Controllable Diverse Sampling for Diffusion Based Motion Behavior Forecasting
This addresses trajectory prediction for autonomous vehicles in complex urban environments, offering an incremental improvement over existing methods by mitigating mode averaging and collapse issues.
The paper tackles the problem of generating diverse and scene-compliant trajectories for autonomous driving by introducing the Controllable Diffusion Trajectory (CDT) model, which integrates map and social information into a diffusion process with behavioral tokens, achieving strong performance on the Argoverse 2 benchmark.

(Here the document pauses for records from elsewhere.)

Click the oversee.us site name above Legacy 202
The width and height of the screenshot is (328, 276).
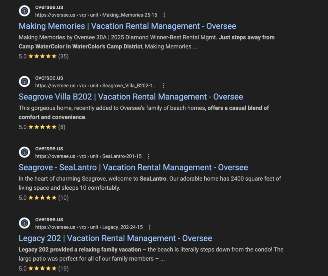click(49, 219)
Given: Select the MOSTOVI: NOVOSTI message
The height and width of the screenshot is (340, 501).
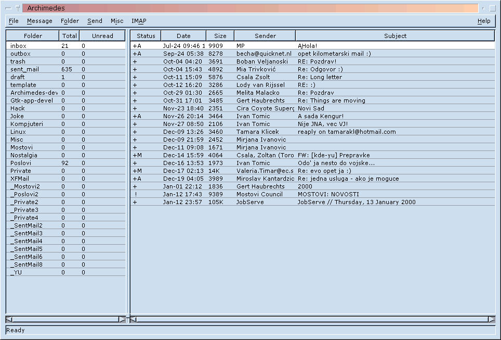Looking at the screenshot, I should pyautogui.click(x=312, y=194).
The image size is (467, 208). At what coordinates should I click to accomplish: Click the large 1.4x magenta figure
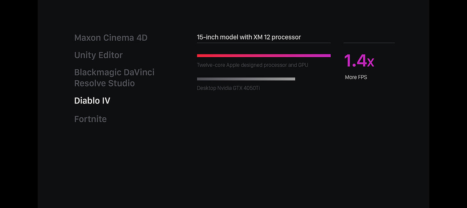(x=359, y=61)
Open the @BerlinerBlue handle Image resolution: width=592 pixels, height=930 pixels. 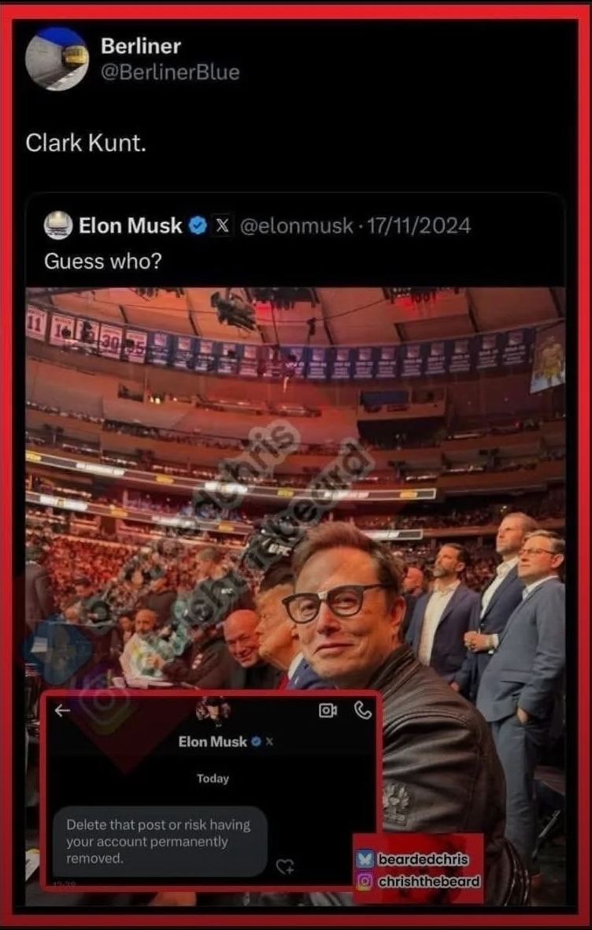(x=170, y=73)
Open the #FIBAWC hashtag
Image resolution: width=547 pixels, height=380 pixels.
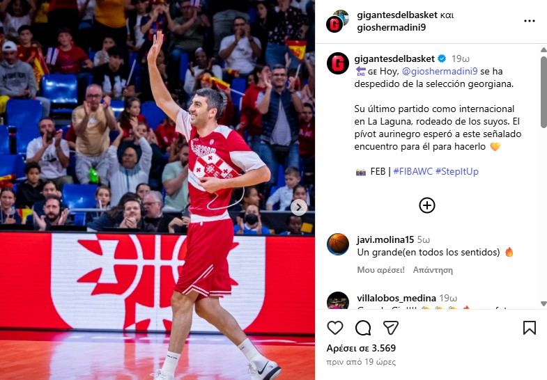coord(413,171)
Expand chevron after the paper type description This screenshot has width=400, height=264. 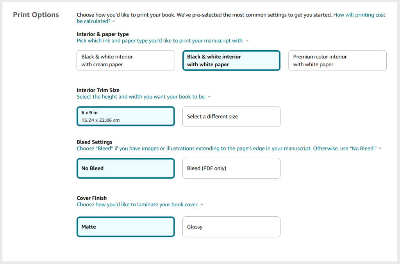247,41
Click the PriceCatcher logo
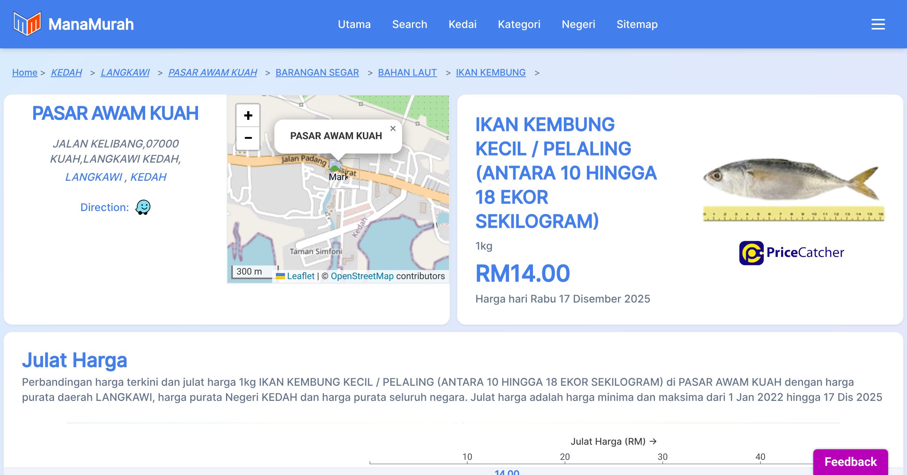This screenshot has width=907, height=475. [x=791, y=253]
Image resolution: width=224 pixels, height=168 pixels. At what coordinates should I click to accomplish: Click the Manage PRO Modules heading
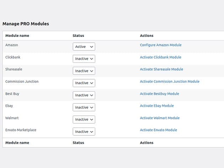pyautogui.click(x=26, y=24)
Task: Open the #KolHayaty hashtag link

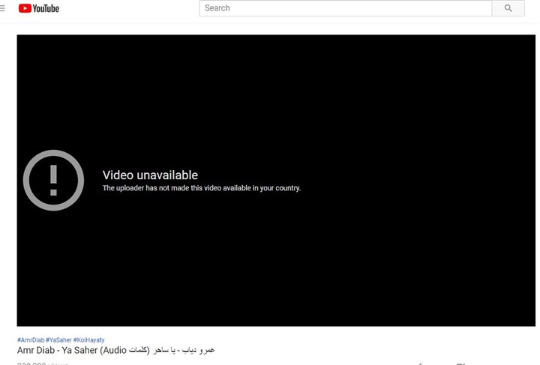Action: 90,340
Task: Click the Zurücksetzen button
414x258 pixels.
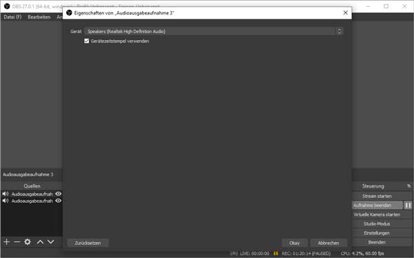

In autonomous driving tasks, trajectory prediction in complex traffic environments requires adherence to real-world context conditions and behavior multimodalities. Existing methods predominantly rely on prior assumptions or generative models trained on curated data to learn road agents' stochastic behavior bounded by scene constraints. However, they often face mode averaging issues due to data imbalance and simplistic priors, and could even suffer from mode collapse due to unstable training and single ground truth supervision. These issues lead the existing methods to a loss of predictive diversity and adherence to the scene constraints. To address these challenges, we introduce a novel trajectory generator named Controllable Diffusion Trajectory (CDT), which integrates map information and social interactions into a Transformer-based conditional denoising diffusion model to guide the prediction of future trajectories. To ensure multimodality, we incorporate behavioral tokens to direct the trajectory's modes, such as going straight, turning right or left. Moreover, we incorporate the predicted endpoints as an alternative behavioral token into the CDT model to facilitate the prediction of accurate trajectories. Extensive experiments on the Argoverse 2 benchmark demonstrate that CDT excels in generating diverse and scene-compliant trajectories in complex urban settings.